Natchez Trails and Walking Tour

1. Fort Rosalie, founded on August 3, 1716, was created as a French colonial bulkhead that has led to the oldest permanent settlement on the lower Mississippi River – the City of Natchez, Mississippi. Natchez National Historical Park opened the Fort Rosalie archaeological site to the public for the first time on August 3, 2016 – the 300th anniversary of its completion by French oversight and Natchez Indian labor.

2. On State Street between Canal and Wall Streets, sits the William Johnson House. Johnson, a free black man who owned his own barbershop, wrote an extensive diary describing Natchez life in the pre-Civil War days. The house is also park of the Natchez National Historical Park.

3. Texada is considered to be the first brick building constructed in Natchez, believed to have been built in the Spanish District of the city between 1798 and 1805. The home served as Mississippi’s first state capitol from 1817-1820.

4. On the corner of Pearl and Washington Streets is the historic home, Magnolia Hall. It was built in the late 1850s and restored by the Natchez Garden Club.

5. Temple B’nai Israel, built in 1905, replaced the first synagogue, which had been built in 1872 but burned in 1904. Open by appointment.

6. Memorial Park, located along Rankin, Main, and Union Streets, was once the site of the city’s earlier cemetery. In 1822, most if the burials were re-interred at the current Natchez City Cemetery. The Diocese of Natchez was the first diocese in Mississippi, established in 1837. In 1842, Bishop J.M. Chance began construction of St. Mary Basilica, the only church built as a cathedral in the state.

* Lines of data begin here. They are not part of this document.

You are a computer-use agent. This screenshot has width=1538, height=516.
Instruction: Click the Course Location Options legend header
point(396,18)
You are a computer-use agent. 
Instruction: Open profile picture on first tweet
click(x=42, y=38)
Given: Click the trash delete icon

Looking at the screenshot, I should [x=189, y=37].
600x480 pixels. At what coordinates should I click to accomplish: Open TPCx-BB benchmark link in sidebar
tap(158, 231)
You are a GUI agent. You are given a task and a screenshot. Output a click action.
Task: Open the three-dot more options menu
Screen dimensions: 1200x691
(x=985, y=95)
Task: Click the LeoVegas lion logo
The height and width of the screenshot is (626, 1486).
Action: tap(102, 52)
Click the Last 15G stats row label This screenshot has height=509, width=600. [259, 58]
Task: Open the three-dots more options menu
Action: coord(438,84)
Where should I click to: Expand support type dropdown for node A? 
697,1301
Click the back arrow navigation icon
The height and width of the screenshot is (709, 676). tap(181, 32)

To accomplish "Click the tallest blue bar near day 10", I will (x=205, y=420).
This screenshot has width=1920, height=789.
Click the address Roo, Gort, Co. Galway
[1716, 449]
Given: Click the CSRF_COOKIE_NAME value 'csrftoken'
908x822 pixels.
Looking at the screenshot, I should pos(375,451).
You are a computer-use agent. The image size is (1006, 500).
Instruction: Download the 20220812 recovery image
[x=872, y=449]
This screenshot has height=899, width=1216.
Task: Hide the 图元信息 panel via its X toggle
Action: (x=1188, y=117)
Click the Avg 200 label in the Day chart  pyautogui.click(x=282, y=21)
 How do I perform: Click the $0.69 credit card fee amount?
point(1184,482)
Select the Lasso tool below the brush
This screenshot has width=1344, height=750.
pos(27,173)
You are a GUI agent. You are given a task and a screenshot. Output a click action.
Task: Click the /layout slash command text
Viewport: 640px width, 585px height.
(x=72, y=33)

7. Rhythm Night Club Memorial Museum honors the lives lost in the April 23, 1940 fire at the Rhythm Night Club. The lives lost in the fire are remembered through survivor accounts, newspaper clippings, and stories from eye witnesses.

8. At the intersection of St. Catherine and Martin Luther King, Jr. Streets sits Zion Chapel African Methodist Episcopal Church. The church has played a very important role in Natchez history as its pastor, Hiram R. Revels, helped organize two regiments of the US Colored Troops, was elected to the United States Senate, and served as the first president of Alcorn State University.

9. Stanton Hall, built in the 1850s and now owned and preserved by the Pilgrimage Garden Club, is considered by many to be the grandest of the Natchez estates. On the grounds of Stanton Hall is the famous Carriage House Restaurant, known for its fried chicken and tiny, Southern-style biscuits.

10. The Museum of African American History and Culture is housed in the 1904 post office at the corner of Main and Wall Streets. The museum traces the history of African Americans in Natchez and the South.

11. End your walking tour along the bluffs overlooking the Mississippi River on the Bridge of Sighs. Named after the famous “Bridge of Sighs” in Venice, Italy, the original bridge collapsed in the 1880s, with a new, modern bridge completed in 2015.